É um momento de análise e de debate relacionados aos acontecimentos importantes que permeiam recentemente o cenário político nacional e internacional, com perguntas do público presente no Auditório Frederich Engels e pelos que acompanham a Análise Política pela internet. Além disso, constituiu-se, nos últimos anos, num meio de orientação para a esquerda em geral, para os movimentos sociais e para as organizações populares, que buscam clareza e direcionamento para a luta contra o avanço do Golpe de Estado no Brasil.

No sábado, dia 23/02, o companheiro Rui comentou sobre o governo do atual presidente ilegítimo, Jair Bolsonaro,  demonstrando, em sua análise, que o governo Bolsonaro é um governo de pouca estrutura, que não tem real apoio popular e que venceu as eleições por meio de um processo extremamente fraudulento, orquestrado pela burguesia:

“Aqui nós precisamos também retomar uma explicação que foi dada, que eu acho que é muito importante: que muita gente não considerou, mas que é necessário considerar à luz dos novos acontecimentos: o governo Bolsonaro não é um governo eleito democraticamente. Isso daí o pessoal fala e tal, né, mas nós temos que entender a coisa do ponto de vista político, e não do ponto de vista jurídico… Juridicamente, ele também não foi eleito democraticamente. Mas vamos pegar a ideia que várias pessoas falam que ele foi eleito “mais ou menos democraticamente”, “mais ou menos antidemocraticamente”, mas ele foi eleito.

O grande problema do governo dele ser eleito ou não ser eleito é que a eleição confere ao governo uma autoridade política. Então, dependendo de quais foram as características dessa eleição, você pode analisar a menor ou maior autoridade do governo.

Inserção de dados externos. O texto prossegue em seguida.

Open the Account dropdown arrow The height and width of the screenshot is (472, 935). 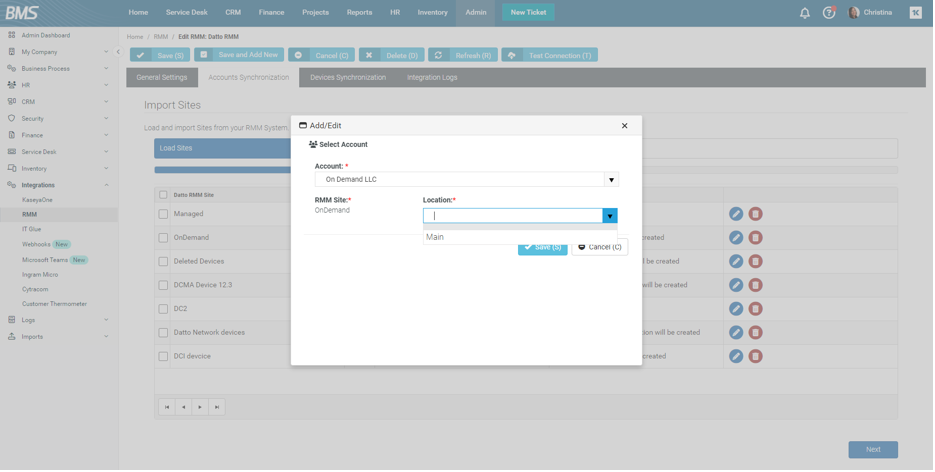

O governo Bolsonaro foi escolhido, primeiro, porque o Lula não pode concorrer às eleições… Foi preso… foi vítima de um processo fraudulento, por juízes que estão mancomunados aí com uma organização de extrema-direita dentro do Judiciário. Depois, teve todos os seus direitos cassados, porque, mesmo estando preso, ele poderia concorrer à eleição perfeitamente. Mas aí, forçaram a barra… bom, o PT capitulou diante dessa pressão e retirou a candidatura do Lula para colocar o Haddad, que era o “candidato para perder”.

Bom, já por aí vocês podem notar que qualquer votação de qualquer candidato que aparecesse nessa situação, teria (obviamente) uma votação artificial. Particularmente, se nós levarmos em consideração que não se trata simplesmente de tirar um candidato que, por algum motivo conjuntural, por algum motivo acidental, por algum motivo secundário, havia caído no gosto da população. Mas tiraram um candidato que tem um verdadeiro apoio popular, o que é mais grave.”

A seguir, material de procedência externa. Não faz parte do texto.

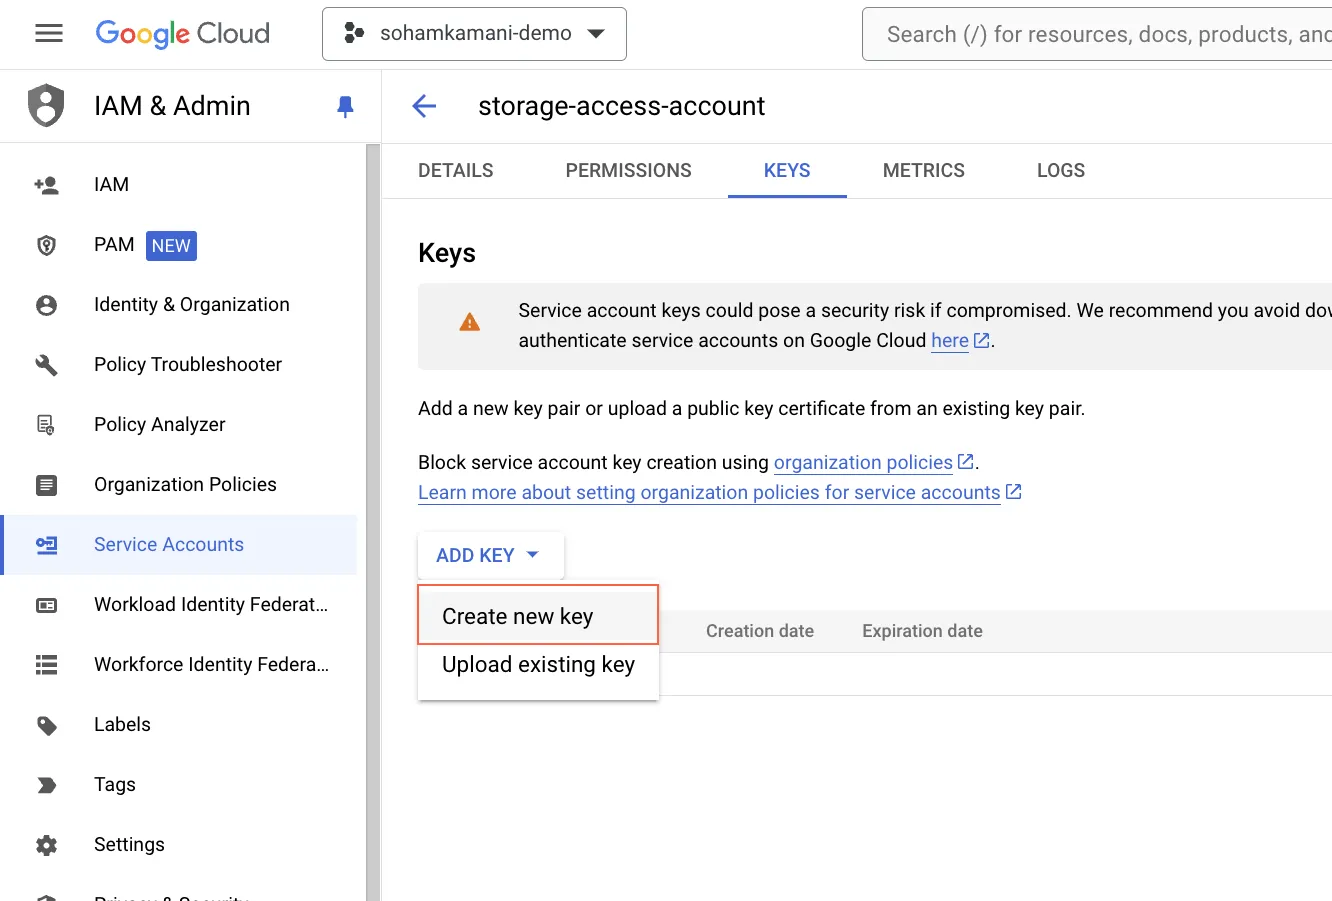
Task: Click the Google Cloud logo
Action: [x=182, y=33]
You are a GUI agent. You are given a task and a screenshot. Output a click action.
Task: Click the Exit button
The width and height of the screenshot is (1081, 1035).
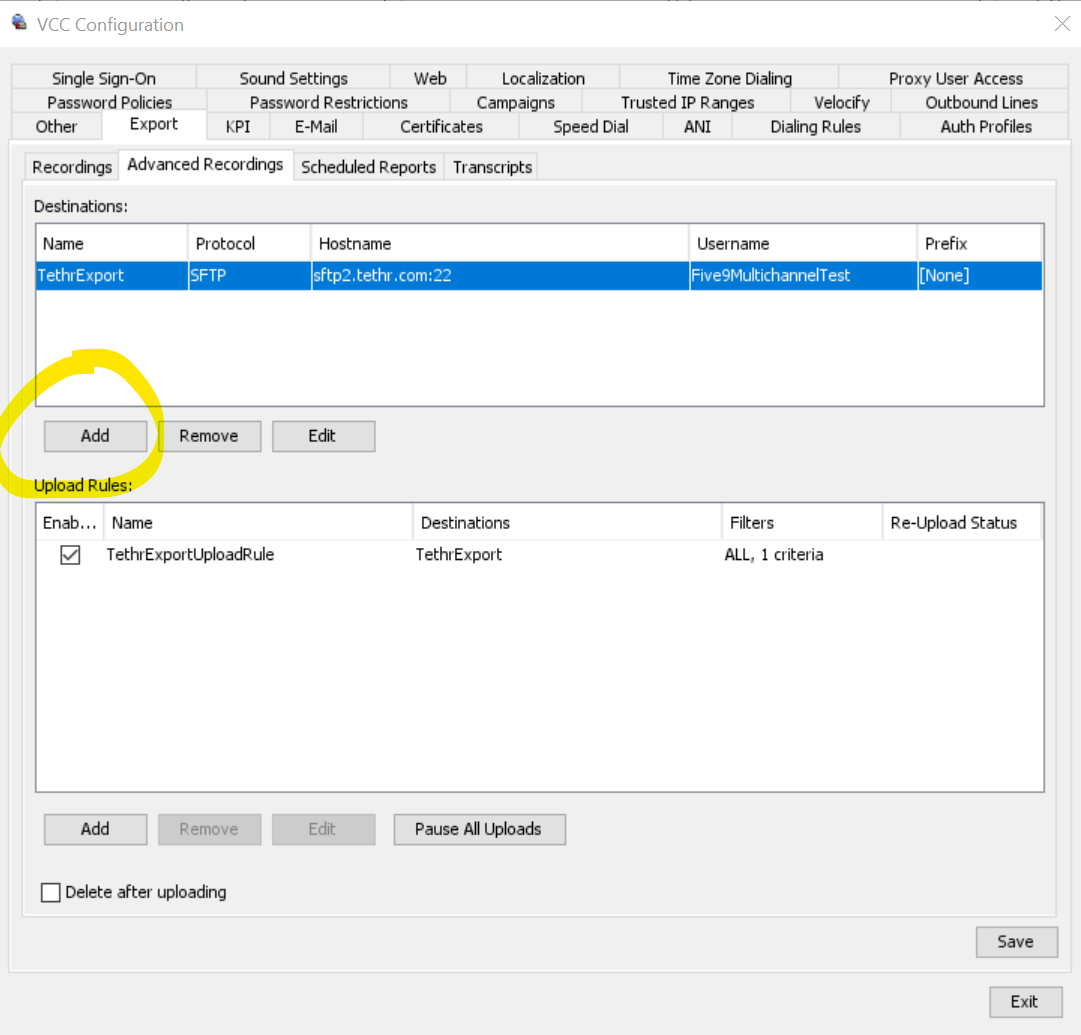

“(…) Aí elegeram o Bolsonaro com todas essas falcatruas, unificaram os setores da burguesia para conseguir essa votação dele. Usaram a imprensa, usaram um monte de coisas foram tornando a eleição cada vez mais artificial. Então nós temos um governo que não tem uma verdadeira base para levar adiante esse governo como autoridade. Recentemente, o instituto de pesquisa Vox Populi (…), analisando as eleições, falou que os bolsonaristas fechados mesmo, os bolsonaristas roxos, seriam na faixa de 9%, e que os bolsonaristas genéricos chegariam a 22%. Quer dizer: nós temos um presidente que, na verdade, tem 22% de apoio. Aí falam: “Não, mas ele teve 58 milhões de votos”. Mas um monte desses votos não valem absolutamente nada. Não representam apoio real a ele! Foi uma coisa que, por uma série de artifícios, foi induzida a acontecer na eleição. Isso é muito importante porque, enquanto o governo não enfrenta uma crise, não enfrenta uma situação de crise, tudo parece normal, (…).”

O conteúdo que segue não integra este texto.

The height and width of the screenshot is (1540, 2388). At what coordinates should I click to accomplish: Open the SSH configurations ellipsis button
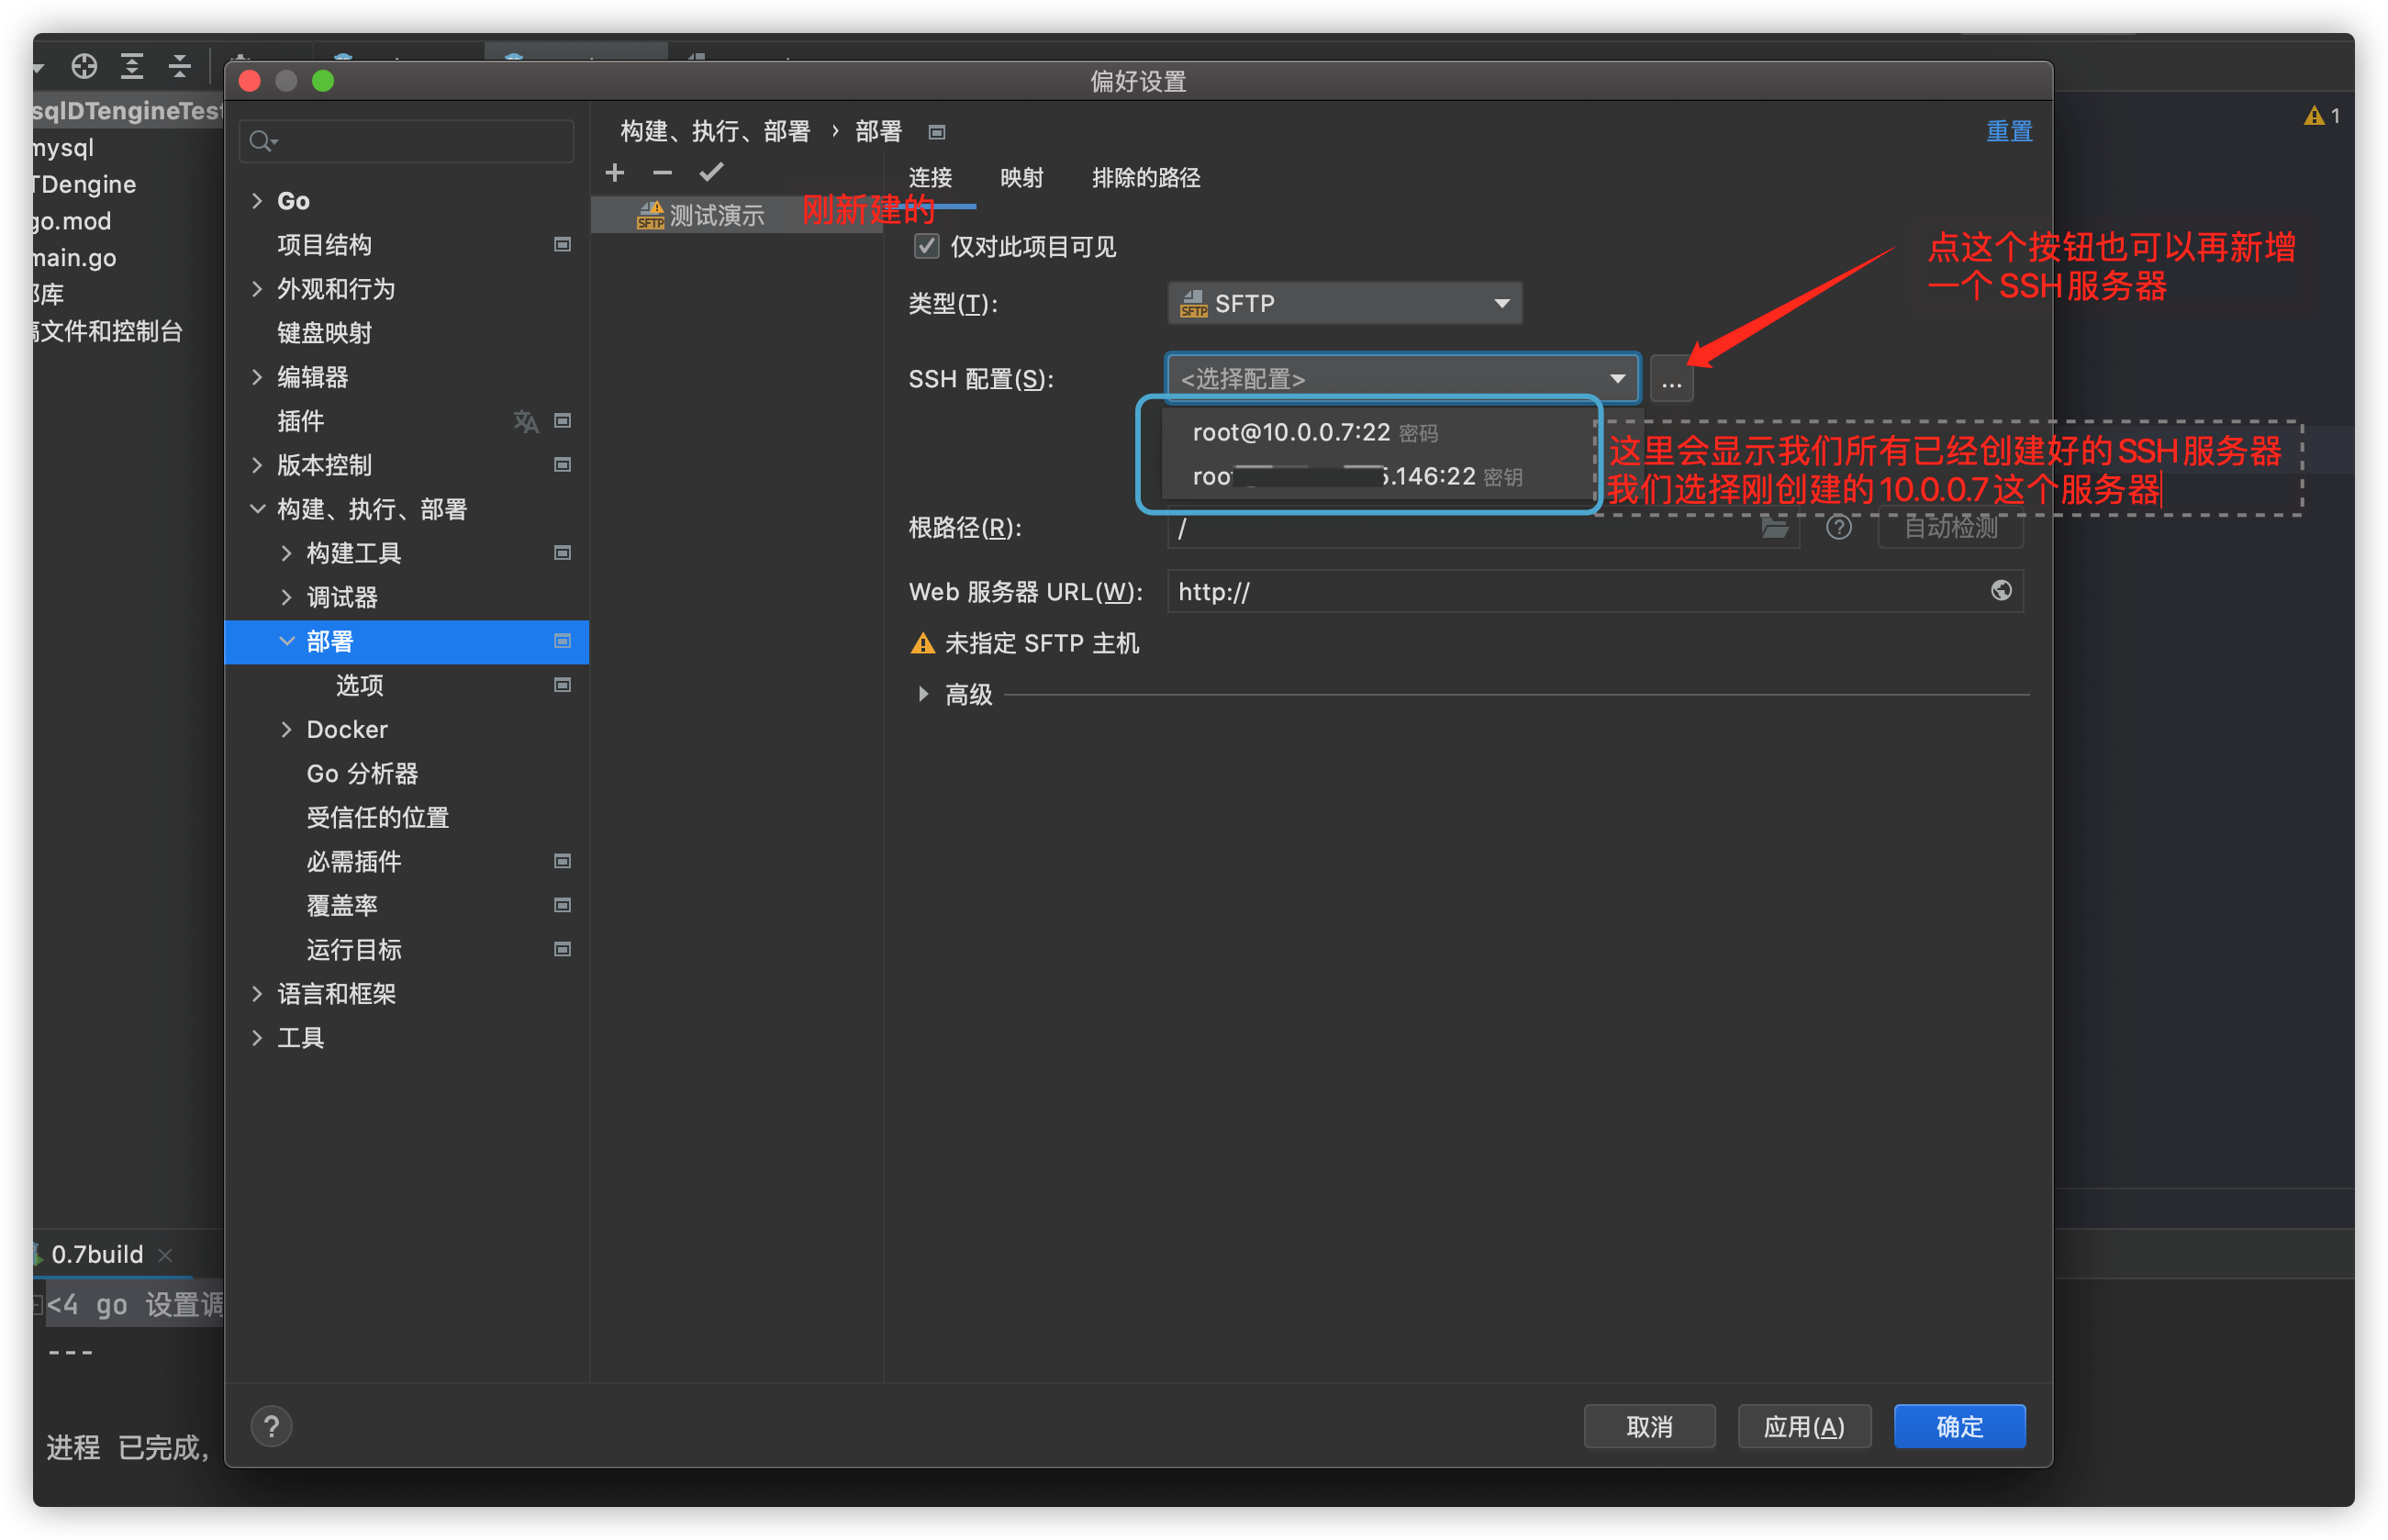(1671, 380)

“Então aqui nós temos o governo Bolsonaro, lançando o mais duro projeto de liquidação da Previdência, e ele não tem uma base de apoio real. (…) E, na verdade, o mais grave de tudo, não é só que a base bolsonarista é pequena. O mais grave de tudo para a burguesia é que, fora a base bolsonarista, não há praticamente mais nada de concreto. A base que a direita conseguiu durante um período aí com a oposição ao PT, que também não era muito grande, né, ela de dispersou. Se dispersou por causa da crise política da própria burguesia. E agora, sobrou o quê? Um núcleo que é um núcleo mais “coerente” (digamos assim), mais “afinado” dessa base burguesa, que é o bolsonarismo. Mas o bolsonarismo, como a gente viu, “é de 22% para baixo”. Eu, inclusive, se fosse “chutar”, “chutaria” que estava mais para 10 do que para 20.  Quer dizer: é uma base social muito pequena para enfrentar uma crise de grandes proporções!”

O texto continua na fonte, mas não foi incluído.